» **WHAT YOU WILL DO**: Please output only the lines that run from the line containing "Click the Spring 19 Carryover note under 992" through the end of the material below, exactly.

» **DATA PROVIDED**:
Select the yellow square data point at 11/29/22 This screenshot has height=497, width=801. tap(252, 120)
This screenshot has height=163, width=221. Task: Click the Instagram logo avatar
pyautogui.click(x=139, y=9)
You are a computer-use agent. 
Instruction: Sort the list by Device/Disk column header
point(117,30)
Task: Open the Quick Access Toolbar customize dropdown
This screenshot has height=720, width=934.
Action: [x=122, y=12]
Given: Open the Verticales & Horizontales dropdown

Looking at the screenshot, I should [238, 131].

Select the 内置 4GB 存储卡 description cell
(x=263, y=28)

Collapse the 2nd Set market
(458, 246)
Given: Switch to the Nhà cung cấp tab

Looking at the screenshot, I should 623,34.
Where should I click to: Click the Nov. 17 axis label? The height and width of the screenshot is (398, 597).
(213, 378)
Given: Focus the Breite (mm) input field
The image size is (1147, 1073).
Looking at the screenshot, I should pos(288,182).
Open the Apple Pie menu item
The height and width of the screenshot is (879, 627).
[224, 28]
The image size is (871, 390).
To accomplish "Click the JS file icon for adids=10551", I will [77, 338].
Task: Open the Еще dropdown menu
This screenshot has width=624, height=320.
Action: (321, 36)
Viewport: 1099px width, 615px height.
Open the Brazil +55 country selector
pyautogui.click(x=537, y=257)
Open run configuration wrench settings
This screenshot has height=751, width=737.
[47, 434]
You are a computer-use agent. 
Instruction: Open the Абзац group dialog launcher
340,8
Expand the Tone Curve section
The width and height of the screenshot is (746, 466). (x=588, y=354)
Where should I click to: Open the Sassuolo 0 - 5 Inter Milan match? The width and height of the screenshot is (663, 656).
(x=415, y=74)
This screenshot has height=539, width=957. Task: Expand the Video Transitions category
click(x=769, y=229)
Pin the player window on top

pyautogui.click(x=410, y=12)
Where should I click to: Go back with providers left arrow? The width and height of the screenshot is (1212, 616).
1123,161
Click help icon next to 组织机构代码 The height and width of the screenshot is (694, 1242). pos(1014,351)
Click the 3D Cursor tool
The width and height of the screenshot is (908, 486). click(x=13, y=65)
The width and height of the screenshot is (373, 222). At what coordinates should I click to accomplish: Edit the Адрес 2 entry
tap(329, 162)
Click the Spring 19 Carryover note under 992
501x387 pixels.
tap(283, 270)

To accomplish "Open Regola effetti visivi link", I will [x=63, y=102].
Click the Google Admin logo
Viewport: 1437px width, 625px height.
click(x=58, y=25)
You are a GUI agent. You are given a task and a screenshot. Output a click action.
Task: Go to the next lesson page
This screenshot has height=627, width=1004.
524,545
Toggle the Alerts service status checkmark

» **SOLUTION**:
Click the Spring 19 Carryover note under 992
501x387 pixels.
tap(283, 270)

To accomplish "Open Regola effetti visivi link", I will [x=63, y=102].
Click the Google Admin logo
Viewport: 1437px width, 625px height.
click(x=58, y=25)
You are a GUI agent. You are given a task and a screenshot. Output a click action.
Task: Go to the next lesson page
This screenshot has height=627, width=1004.
524,545
Toggle the Alerts service status checkmark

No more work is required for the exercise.